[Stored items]
* * * * * * * * *
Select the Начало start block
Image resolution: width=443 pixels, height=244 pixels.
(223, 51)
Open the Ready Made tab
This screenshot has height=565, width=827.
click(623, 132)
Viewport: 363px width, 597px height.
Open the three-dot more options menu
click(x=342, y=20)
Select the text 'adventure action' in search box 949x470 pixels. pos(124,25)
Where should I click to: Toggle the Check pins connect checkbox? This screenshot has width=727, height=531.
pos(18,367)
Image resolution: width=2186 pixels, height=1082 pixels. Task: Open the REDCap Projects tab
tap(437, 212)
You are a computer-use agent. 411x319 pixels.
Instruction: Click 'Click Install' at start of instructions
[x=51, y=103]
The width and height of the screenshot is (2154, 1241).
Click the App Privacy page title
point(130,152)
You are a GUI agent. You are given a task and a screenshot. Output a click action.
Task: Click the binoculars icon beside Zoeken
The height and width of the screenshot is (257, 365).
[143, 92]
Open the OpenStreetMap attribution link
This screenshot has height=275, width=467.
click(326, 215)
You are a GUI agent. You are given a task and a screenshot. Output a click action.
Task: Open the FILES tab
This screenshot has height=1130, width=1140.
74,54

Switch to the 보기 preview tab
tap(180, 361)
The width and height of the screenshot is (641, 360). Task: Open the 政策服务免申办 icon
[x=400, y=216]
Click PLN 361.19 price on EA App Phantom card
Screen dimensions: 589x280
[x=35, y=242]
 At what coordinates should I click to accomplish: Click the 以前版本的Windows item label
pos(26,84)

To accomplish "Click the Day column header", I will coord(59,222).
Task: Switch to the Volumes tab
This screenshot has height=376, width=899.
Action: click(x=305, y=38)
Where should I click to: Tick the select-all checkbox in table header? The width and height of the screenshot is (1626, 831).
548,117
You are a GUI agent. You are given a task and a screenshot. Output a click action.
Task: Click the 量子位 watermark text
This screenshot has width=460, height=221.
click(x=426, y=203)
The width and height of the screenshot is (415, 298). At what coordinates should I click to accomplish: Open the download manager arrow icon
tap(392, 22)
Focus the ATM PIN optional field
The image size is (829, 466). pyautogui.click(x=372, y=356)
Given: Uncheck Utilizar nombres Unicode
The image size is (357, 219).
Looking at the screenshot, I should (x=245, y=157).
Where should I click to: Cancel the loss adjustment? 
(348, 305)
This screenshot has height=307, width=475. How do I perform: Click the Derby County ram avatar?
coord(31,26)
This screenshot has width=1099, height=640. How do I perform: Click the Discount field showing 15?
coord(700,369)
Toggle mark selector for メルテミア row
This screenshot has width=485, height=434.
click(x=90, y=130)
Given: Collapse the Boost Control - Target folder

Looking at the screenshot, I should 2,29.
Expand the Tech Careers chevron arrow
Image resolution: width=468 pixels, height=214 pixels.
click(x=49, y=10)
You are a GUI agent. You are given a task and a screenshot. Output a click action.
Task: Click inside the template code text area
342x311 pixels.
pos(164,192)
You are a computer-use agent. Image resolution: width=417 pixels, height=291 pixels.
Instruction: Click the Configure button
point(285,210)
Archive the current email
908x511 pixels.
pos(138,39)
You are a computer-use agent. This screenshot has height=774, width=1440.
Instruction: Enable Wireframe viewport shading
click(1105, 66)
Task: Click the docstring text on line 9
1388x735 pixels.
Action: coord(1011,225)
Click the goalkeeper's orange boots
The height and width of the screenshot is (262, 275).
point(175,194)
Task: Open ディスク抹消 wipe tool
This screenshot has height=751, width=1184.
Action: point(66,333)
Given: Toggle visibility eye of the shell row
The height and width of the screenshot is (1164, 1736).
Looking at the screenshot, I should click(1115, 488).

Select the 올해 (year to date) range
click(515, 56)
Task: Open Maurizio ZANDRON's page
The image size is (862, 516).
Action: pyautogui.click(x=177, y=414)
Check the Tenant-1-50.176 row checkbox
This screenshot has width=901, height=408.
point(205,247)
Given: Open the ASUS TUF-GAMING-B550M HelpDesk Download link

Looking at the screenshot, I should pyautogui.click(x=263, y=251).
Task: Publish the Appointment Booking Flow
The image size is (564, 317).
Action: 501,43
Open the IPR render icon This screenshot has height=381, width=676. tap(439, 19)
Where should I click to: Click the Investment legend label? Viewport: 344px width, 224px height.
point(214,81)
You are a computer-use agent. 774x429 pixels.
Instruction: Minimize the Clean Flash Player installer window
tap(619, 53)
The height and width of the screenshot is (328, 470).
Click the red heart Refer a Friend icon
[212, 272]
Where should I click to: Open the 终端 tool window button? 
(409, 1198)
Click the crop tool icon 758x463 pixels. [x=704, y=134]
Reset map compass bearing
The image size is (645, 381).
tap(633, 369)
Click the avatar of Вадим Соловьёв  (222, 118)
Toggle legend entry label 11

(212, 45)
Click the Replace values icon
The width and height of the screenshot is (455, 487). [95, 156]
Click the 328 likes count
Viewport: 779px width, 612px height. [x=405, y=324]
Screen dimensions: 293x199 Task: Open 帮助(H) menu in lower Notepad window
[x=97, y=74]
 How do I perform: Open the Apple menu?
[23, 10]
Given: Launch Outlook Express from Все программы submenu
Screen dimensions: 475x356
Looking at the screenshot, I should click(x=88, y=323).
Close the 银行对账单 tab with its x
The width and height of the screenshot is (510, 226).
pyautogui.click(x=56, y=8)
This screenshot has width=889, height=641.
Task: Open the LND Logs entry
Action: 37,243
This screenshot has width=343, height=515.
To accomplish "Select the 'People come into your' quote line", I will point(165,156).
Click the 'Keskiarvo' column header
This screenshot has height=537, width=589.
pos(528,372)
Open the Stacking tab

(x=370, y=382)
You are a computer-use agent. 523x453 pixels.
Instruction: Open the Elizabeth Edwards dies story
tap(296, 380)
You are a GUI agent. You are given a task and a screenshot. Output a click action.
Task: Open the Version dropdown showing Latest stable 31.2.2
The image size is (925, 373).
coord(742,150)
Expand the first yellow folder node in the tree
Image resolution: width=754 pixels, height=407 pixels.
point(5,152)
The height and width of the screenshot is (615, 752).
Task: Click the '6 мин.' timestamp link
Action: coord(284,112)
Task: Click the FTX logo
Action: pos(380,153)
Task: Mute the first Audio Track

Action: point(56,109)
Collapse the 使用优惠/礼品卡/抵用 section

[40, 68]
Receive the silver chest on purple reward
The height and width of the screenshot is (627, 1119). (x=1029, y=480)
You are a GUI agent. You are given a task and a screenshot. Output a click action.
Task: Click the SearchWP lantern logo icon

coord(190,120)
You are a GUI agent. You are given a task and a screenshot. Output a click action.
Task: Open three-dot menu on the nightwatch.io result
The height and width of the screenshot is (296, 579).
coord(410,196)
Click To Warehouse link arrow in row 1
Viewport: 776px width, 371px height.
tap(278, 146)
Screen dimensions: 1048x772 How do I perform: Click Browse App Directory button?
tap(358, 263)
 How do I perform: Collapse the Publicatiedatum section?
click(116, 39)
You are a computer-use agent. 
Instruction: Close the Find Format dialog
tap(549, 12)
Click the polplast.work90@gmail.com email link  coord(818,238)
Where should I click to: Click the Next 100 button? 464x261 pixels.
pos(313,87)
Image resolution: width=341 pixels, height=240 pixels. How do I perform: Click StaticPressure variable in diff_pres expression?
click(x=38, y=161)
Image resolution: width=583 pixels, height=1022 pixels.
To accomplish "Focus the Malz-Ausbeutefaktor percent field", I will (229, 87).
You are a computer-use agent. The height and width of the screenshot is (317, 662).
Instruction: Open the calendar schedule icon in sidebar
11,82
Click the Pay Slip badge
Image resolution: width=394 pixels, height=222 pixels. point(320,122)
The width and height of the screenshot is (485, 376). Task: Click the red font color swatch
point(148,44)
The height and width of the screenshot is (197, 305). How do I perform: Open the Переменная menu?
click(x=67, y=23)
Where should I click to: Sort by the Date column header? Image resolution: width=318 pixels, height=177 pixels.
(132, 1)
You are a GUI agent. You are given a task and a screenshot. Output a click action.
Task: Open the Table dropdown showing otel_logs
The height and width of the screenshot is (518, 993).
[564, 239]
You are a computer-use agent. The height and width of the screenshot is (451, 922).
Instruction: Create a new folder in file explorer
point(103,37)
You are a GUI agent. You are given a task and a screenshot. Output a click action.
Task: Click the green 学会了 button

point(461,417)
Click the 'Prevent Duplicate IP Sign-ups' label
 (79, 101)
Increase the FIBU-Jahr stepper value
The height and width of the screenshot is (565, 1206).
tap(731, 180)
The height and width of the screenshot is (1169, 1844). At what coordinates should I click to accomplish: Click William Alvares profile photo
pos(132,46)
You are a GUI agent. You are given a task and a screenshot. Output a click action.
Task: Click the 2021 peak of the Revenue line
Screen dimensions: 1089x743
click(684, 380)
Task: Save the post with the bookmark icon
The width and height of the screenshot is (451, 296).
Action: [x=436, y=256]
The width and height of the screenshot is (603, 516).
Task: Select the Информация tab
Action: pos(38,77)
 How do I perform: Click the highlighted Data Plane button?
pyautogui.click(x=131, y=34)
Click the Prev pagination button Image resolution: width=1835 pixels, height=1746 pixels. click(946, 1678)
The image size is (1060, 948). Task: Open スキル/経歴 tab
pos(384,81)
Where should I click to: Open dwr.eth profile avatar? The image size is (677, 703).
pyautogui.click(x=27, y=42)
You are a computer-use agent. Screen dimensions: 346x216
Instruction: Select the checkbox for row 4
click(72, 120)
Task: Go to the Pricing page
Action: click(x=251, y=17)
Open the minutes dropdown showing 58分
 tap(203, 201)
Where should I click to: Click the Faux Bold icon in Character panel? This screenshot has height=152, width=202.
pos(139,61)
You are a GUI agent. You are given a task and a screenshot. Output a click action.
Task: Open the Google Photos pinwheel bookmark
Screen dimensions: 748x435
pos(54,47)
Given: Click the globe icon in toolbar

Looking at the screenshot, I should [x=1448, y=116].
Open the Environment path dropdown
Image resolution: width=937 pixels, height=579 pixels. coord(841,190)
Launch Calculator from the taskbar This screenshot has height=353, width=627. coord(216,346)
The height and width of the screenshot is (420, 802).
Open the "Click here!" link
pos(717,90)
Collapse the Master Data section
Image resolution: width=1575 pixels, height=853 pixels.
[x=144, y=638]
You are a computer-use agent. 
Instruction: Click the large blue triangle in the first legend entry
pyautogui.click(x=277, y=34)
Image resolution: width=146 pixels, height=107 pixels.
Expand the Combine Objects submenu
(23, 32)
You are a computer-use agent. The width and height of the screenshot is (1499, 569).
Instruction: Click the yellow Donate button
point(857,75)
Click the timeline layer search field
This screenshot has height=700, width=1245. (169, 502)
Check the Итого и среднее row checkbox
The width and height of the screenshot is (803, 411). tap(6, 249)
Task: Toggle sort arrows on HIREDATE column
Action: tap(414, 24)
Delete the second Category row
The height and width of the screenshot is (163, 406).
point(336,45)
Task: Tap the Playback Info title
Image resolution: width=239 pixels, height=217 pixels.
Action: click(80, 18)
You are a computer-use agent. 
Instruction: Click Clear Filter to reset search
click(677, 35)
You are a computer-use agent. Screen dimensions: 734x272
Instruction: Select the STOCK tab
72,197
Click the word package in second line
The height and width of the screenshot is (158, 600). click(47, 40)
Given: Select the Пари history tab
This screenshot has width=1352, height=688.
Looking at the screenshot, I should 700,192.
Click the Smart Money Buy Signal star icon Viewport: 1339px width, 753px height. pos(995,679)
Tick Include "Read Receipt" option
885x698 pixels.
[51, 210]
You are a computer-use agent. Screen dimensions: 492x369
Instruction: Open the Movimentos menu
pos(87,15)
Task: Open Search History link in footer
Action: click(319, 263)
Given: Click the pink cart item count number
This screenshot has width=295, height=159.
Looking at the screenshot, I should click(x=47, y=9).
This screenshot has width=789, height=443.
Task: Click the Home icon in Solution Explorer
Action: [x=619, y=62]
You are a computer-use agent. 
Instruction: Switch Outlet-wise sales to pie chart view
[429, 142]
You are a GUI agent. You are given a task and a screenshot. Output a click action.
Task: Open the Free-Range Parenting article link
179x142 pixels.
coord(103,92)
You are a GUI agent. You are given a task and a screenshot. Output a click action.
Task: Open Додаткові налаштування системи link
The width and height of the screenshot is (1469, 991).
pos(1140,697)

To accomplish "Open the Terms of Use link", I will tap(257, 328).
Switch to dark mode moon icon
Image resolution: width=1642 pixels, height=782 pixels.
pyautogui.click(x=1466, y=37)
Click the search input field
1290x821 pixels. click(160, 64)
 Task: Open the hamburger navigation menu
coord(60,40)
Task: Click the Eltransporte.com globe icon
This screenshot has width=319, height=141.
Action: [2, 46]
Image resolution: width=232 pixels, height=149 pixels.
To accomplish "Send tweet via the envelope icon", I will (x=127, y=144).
* * * * * * * * *
Convert the stored items into a JSON list of strings, one string per line, omitting blank lines, covering everything from the line containing "Where should I click to: Click the Investment" down to the line containing "Action: 37,243".

**Complete output**:
[
  "Where should I click to: Click the Investment legend label? Viewport: 344px width, 224px height.",
  "point(214,81)",
  "You are a computer-use agent. 774x429 pixels.",
  "Instruction: Minimize the Clean Flash Player installer window",
  "tap(619, 53)",
  "The height and width of the screenshot is (328, 470).",
  "Click the red heart Refer a Friend icon",
  "[212, 272]",
  "Where should I click to: Open the 终端 tool window button? ",
  "(409, 1198)",
  "Click the crop tool icon 758x463 pixels. [x=704, y=134]",
  "Reset map compass bearing",
  "The image size is (645, 381).",
  "tap(633, 369)",
  "Click the avatar of Вадим Соловьёв  (222, 118)",
  "Toggle legend entry label 11",
  "(212, 45)",
  "Click the Replace values icon",
  "The width and height of the screenshot is (455, 487). [95, 156]",
  "Click the 328 likes count",
  "Viewport: 779px width, 612px height. [x=405, y=324]",
  "Screen dimensions: 293x199 Task: Open 帮助(H) menu in lower Notepad window",
  "[x=97, y=74]",
  " How do I perform: Open the Apple menu?",
  "[23, 10]",
  "Given: Launch Outlook Express from Все программы submenu",
  "Screen dimensions: 475x356",
  "Looking at the screenshot, I should click(x=88, y=323).",
  "Close the 银行对账单 tab with its x",
  "The width and height of the screenshot is (510, 226).",
  "pyautogui.click(x=56, y=8)",
  "This screenshot has width=889, height=641.",
  "Task: Open the LND Logs entry",
  "Action: 37,243"
]